> [Exercise directions] After locating the line that contains "Task: Click the", give that line and all the rest through the end of the entries again exactly, leaving the pictures out.

> [Records for this task]
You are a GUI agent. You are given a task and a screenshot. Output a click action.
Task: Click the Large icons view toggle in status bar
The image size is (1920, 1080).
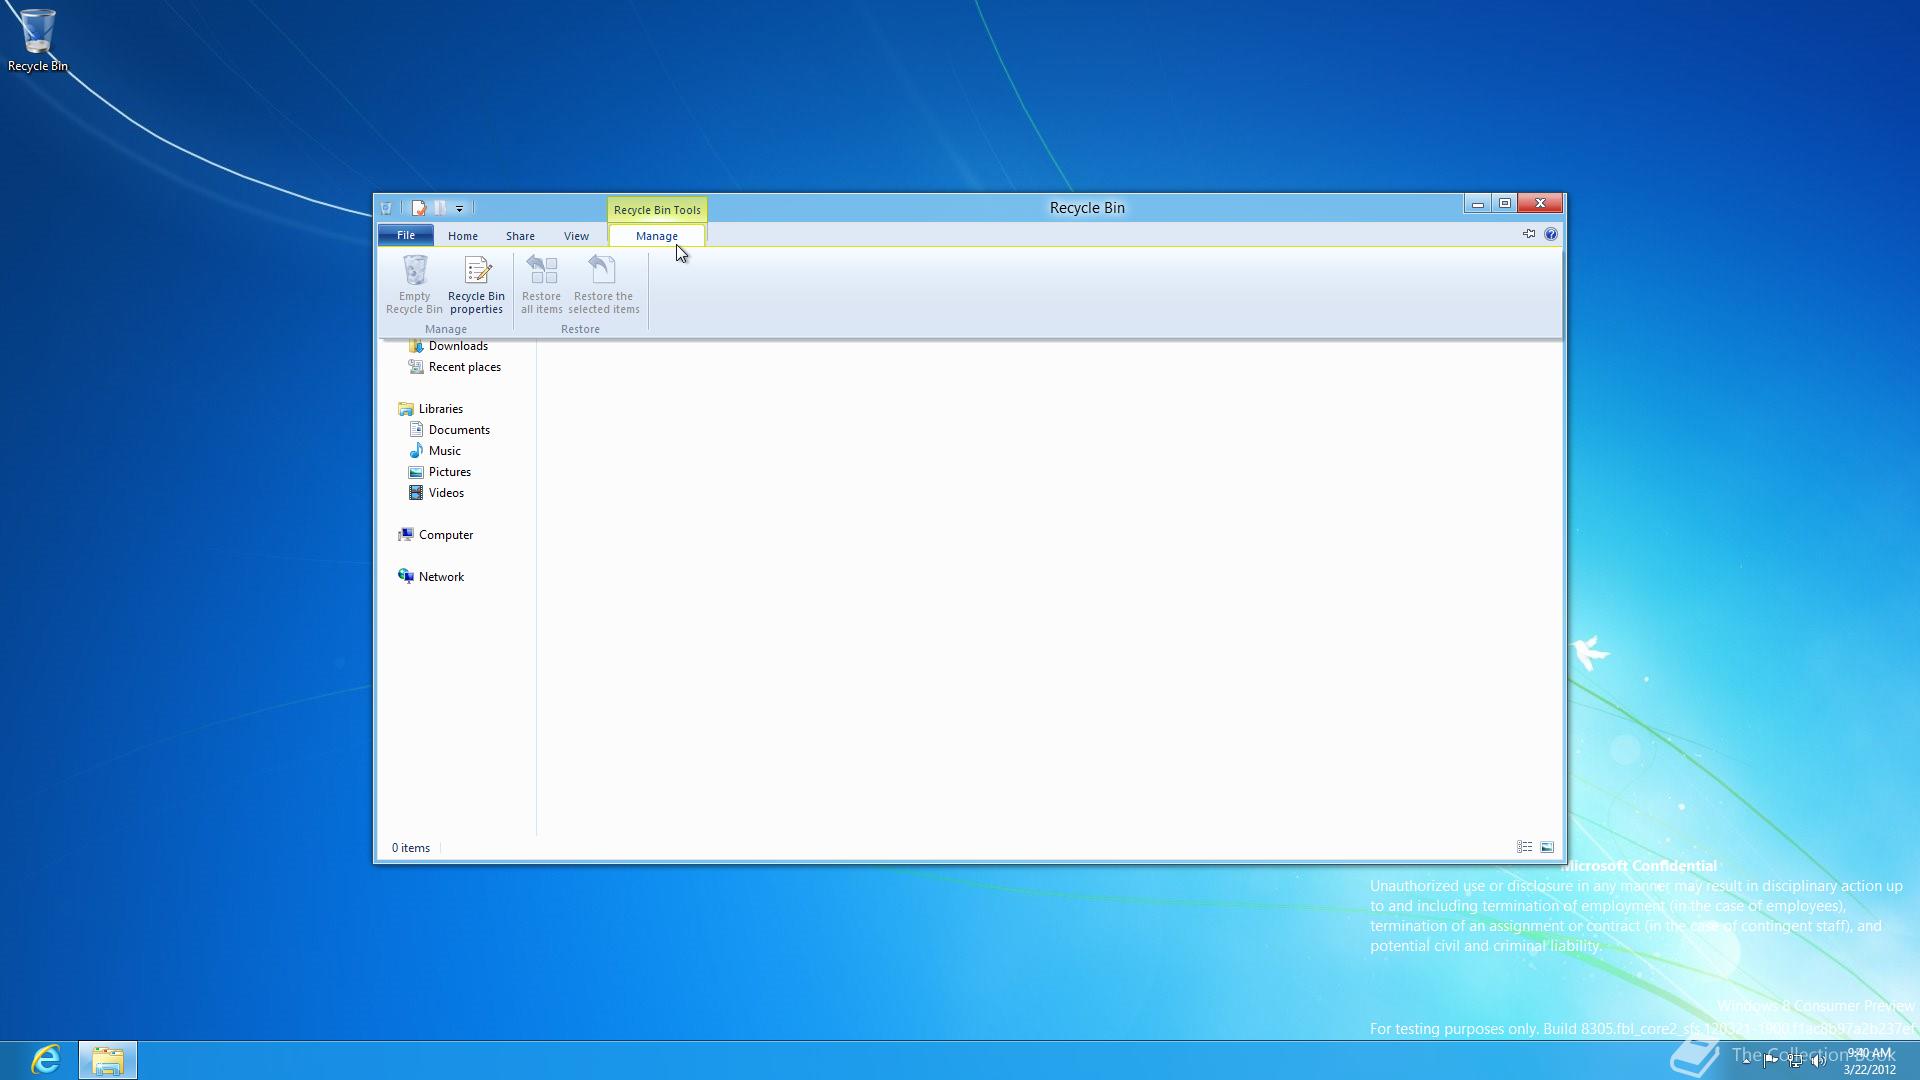point(1547,847)
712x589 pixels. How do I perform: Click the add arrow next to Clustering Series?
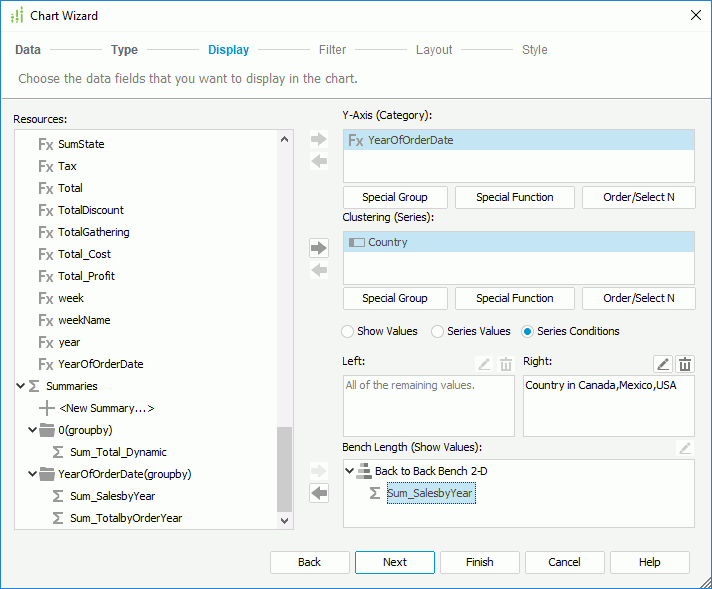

> [Task solution]
Task: Click the Large icons view toggle in status bar
The image size is (1920, 1080).
point(1547,847)
712x589 pixels. How do I perform: Click the add arrow next to Clustering Series?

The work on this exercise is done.